### Stored data entries
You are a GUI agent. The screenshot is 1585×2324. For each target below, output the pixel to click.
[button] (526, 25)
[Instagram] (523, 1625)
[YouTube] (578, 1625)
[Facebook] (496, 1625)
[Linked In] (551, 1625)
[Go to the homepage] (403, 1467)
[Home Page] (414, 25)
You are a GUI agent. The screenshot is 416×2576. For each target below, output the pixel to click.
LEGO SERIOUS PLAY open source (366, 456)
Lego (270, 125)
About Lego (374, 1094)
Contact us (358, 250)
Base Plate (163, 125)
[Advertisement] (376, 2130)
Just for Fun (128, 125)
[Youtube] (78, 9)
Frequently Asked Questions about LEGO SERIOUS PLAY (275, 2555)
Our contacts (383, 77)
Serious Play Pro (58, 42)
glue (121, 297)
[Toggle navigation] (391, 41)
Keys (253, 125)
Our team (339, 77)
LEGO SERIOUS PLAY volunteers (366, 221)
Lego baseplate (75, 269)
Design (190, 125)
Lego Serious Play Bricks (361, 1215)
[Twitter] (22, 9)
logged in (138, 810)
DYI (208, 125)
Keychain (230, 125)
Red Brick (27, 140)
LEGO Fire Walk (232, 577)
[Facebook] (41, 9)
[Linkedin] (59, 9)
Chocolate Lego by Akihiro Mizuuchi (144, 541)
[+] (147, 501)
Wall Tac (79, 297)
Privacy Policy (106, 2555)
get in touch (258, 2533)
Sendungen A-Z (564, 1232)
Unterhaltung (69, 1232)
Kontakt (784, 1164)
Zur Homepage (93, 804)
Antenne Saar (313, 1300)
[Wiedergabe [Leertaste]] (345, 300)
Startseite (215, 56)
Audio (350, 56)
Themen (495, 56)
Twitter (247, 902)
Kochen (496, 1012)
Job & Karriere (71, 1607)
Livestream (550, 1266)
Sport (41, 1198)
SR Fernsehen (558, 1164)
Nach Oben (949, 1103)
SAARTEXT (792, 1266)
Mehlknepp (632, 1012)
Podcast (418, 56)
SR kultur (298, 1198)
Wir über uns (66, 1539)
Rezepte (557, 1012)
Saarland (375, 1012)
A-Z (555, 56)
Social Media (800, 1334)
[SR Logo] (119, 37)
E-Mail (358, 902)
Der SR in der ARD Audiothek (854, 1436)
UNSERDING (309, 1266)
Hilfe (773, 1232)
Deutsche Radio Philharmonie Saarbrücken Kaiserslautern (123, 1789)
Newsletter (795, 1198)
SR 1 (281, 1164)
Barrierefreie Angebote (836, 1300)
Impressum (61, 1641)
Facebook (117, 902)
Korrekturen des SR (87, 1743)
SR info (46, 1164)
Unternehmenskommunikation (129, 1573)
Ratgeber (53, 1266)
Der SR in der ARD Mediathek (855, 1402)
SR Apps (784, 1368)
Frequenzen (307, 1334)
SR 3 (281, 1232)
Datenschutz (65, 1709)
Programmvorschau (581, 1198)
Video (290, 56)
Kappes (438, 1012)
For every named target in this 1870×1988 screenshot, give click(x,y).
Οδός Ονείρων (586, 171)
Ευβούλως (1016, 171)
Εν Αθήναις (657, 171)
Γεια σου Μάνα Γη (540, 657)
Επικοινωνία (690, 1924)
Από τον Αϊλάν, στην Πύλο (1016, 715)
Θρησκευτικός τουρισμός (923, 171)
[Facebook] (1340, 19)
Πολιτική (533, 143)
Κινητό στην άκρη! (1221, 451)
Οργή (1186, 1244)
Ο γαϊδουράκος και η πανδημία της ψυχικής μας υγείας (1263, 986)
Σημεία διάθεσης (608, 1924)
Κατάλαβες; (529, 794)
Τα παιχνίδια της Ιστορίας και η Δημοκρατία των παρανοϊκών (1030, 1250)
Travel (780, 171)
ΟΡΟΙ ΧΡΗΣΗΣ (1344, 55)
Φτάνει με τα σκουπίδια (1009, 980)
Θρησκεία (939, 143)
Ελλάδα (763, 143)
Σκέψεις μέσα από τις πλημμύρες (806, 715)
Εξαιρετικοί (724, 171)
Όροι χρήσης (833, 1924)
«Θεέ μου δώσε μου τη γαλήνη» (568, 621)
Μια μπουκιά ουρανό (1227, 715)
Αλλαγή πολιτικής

### TASK DIRECTIONS
Please filter the entries for the word "output" and copy the lines that have it.

### FINISHED TASK
You are a GUI agent. The screenshot is 1585×2324. For each target below, output the pixel to click.
You are a GUI agent. The screenshot is 416×2576. For each target below, output the pixel to click.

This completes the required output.